Жан взял с собой дочку, Фостин — красивую девочку, которая уже неделю как научилась ходить. От матери она унаследовала белокурые волнистые волосы и узкое личико, но ярко-синие глаза — то был подарок отца.

— Дедушка Базиль наверняка привез тебе игрушку! — шепнул Жан малышке, которую держал на коленях.

Бокаж, со своей зеленью и множеством ручьев, был прекрасен. Луга, поросшие густой и высокой травой, простирались до бесконечности, расчерченные живыми ивовыми изгородями. Тут и там росли яблони и сливовые деревья. Белые и рыжие коровы жевали жвачку в их тени. В стороне от них пофыркивала пара лошадей с блестящей на солнце шерстью.

Жан смотрел на серую пыльную дорогу, тянувшуюся от перекрестка к невысокому холму, чтобы за ним скрыться. Остановка дилижанса находилась в двух километрах от деревни. Облако пыли и стук копыт по гравию вскоре оповестили его о прибытии экипажа.

Базиль вышел. В одной руке у него была шляпа, в другой — чемодан из плотного картона. Мужчины поздоровались.

— Жанно, рад тебя видеть! Надо же, и мадемуазель Фостин приехала меня встречать!

Девочка заулыбалась. Она очень любила Базиля, который с удовольствием подбрасывал ее на коленях и пел ей детские песенки. Жан помог другу подняться на сиденье.

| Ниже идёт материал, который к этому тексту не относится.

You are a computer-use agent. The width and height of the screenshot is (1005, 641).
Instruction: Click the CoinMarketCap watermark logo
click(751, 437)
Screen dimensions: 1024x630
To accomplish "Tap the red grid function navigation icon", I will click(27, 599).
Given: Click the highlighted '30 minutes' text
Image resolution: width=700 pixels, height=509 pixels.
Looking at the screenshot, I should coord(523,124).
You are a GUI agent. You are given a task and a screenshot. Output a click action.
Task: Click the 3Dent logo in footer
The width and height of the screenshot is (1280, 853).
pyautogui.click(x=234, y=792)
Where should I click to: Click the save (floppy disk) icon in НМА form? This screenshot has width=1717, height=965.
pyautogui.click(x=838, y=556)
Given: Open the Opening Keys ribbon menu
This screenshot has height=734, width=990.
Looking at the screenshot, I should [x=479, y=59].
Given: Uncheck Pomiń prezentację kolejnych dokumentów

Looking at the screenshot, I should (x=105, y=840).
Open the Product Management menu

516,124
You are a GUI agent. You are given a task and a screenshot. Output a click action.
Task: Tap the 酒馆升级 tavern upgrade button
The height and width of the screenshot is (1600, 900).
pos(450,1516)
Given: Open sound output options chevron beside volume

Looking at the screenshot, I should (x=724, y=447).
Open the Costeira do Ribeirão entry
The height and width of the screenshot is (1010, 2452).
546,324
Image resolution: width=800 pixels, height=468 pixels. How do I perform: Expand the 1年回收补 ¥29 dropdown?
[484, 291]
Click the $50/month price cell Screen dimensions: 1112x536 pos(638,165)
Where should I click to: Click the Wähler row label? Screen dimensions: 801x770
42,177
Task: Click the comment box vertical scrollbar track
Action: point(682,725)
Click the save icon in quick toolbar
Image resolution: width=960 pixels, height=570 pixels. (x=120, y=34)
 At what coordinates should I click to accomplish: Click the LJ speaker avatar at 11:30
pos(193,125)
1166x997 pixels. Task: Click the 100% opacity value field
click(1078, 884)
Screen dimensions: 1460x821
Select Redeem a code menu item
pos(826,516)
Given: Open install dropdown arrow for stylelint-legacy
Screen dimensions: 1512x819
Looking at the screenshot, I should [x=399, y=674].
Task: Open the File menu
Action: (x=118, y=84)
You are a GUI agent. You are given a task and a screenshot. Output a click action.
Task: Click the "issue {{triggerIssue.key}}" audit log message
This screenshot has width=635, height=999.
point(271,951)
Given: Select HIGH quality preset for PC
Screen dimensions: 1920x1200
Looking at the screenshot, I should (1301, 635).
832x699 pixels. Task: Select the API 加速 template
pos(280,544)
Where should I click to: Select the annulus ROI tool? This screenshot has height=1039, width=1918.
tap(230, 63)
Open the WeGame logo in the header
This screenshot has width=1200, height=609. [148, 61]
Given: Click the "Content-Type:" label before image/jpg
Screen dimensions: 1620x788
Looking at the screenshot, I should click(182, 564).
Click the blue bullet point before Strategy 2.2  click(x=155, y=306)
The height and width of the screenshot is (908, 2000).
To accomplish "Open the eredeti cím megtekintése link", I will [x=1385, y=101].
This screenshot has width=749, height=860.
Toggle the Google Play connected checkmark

— Жермен приготовила нам мидии в сливках! — объявил он. — На рассвете ходила за ними на рынок. Пешком!

— Я так и думал! Сейчас для них самое время. А как твои яблони?

Завязался привычный разговор. Жан неустанно нахваливал будущий урожай яблок, а еще — похвастал недавно купленным прессом для отжимания сока. Базиль похлопал его по руке чуть пониже плеча.

— За эти годы ты порядком окреп, мой мальчик! Чтобы ворочать солому и чистить хлев, нужна сила. И эта бородка тебе к лицу!